Владимир Порудоминский - Гаршин
Гаршин был убежден — нужно бороться. Гаршин чувствовал — нужен иной путь борьбы. Этого пути он не знал.
Подвиг Рябинина
«Убей их спокойствие…»
В. ГaршинХАРЬКОВ. 1879 ГОД. ВЕСНА
Погода стояла великолепная. Чуть свет Гаршин был уже на улице. Быстро, почти бегом, обходил знакомых — стучал в окна, приотворял скрипучие двери, будил, тормошил, звал: «Пора, пора, рога трубят!» Потом мчался обратно домой, еще раз внимательно просматривал разложенный по сумкам, мешкам, корзинкам провиант (Всеволод был и организатором экскурсий, и кассиром, и интендантом), затягиваясь папироской, нетерпеливо ходил из угла в угол, ожидая участников поездки.

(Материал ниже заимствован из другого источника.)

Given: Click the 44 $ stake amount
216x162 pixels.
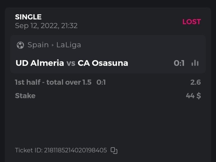Looking at the screenshot, I should tap(193, 96).
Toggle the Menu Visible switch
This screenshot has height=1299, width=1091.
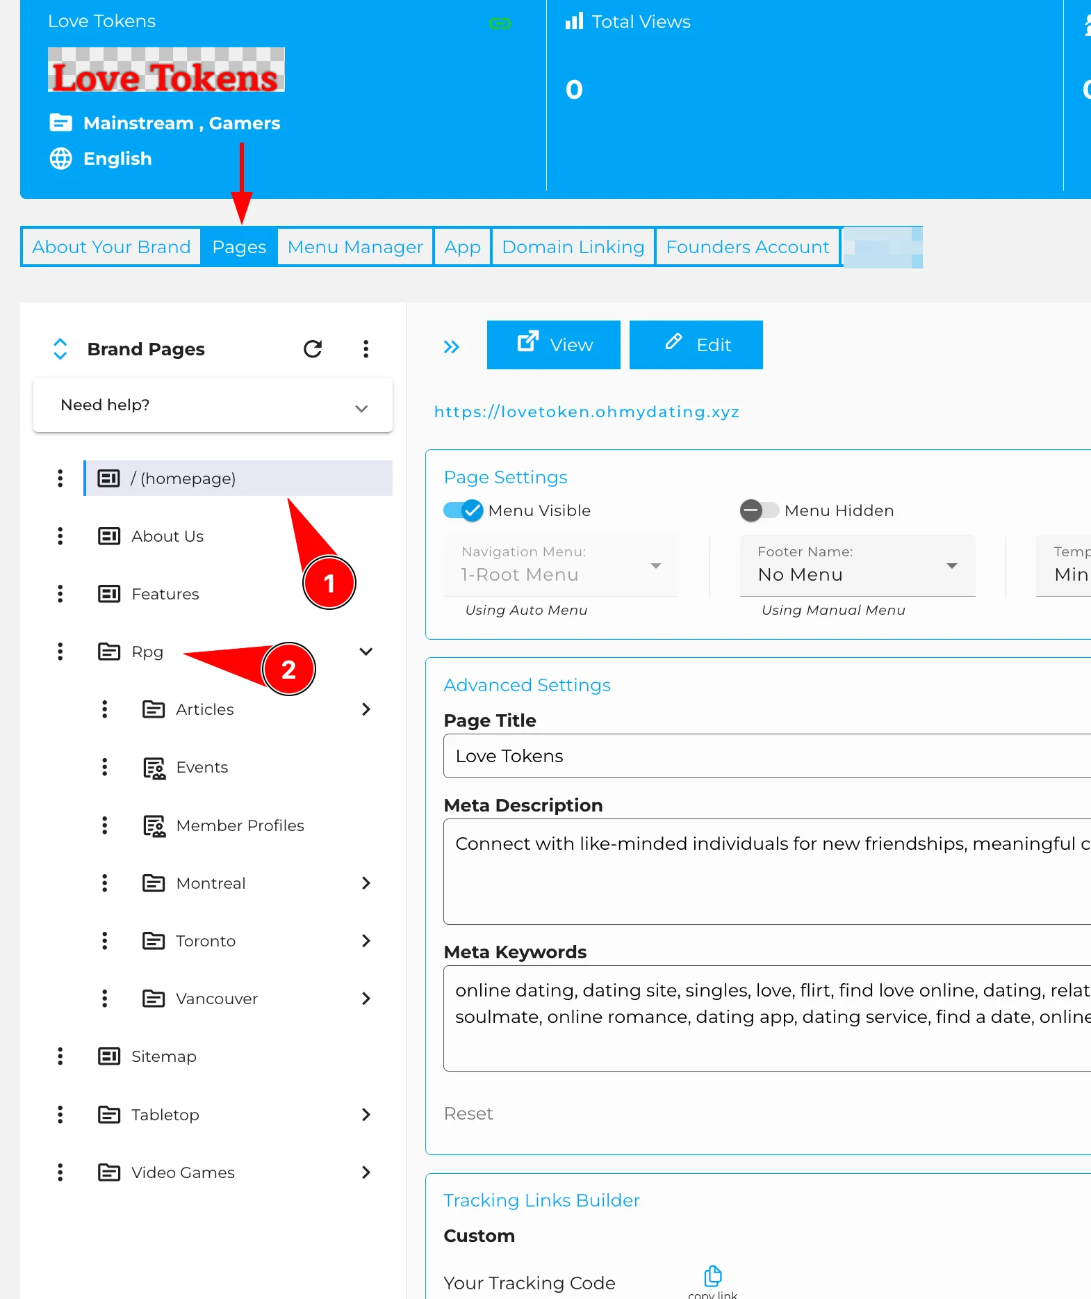pos(463,510)
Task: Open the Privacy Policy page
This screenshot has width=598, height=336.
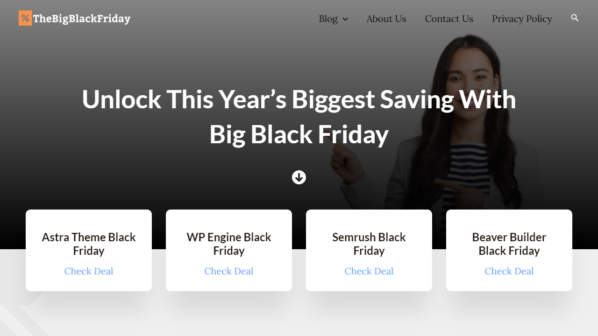Action: 522,19
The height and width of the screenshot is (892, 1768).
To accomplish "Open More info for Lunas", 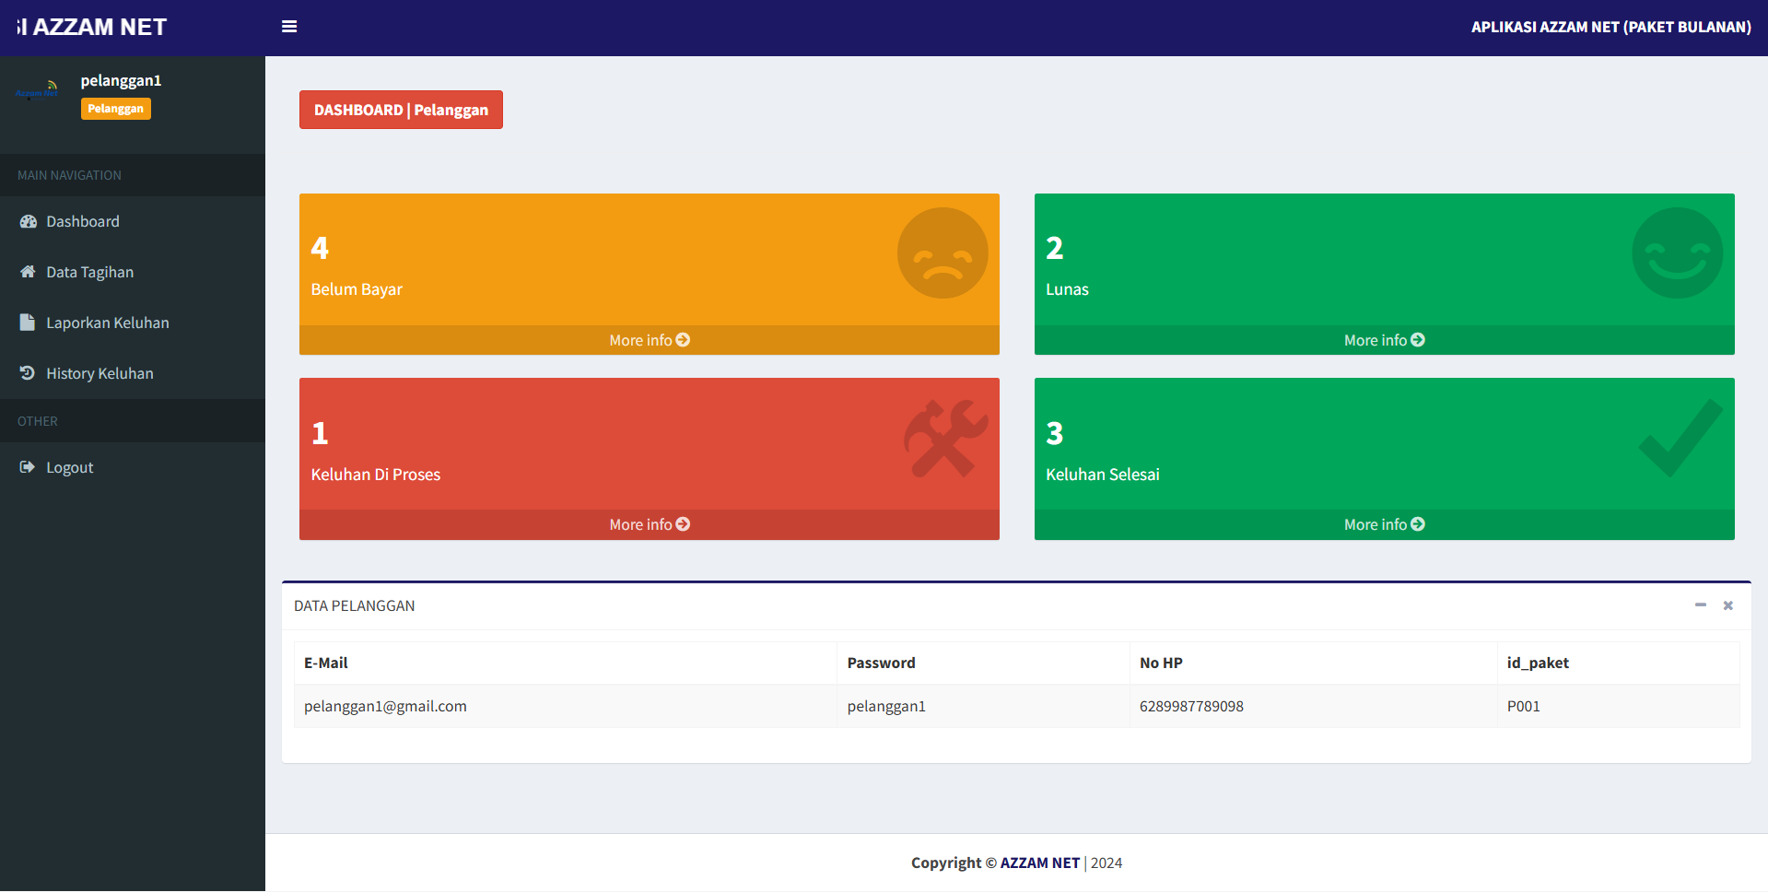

К пяти утра обычно все уже собирались. Отправлялись в Куряжский монастырь. Целый день бродили по лесу, катались на лодках, изобретали всевозможные игры, пели хором; в конце концов опаздывали на последний поезд и поздней ночью плелись в город пешком. Девять верст по плохой дороге. Уставали до изнеможения, клялись неделю не выходить из дому — отдыхать. Но проходил день, другой — Гаршин опять обегал многочисленных знакомых: студентов, офицеров, учителей, курсисток, раскрывал планы новых заманчивых экскурсий, собирал полтинники «на харчи». И снова стучал в двери, в оконные ставни, настойчиво звал: «Пора, пора, рога трубят!» Разбуженные суетливо одевались и шли следом за Гаршиным.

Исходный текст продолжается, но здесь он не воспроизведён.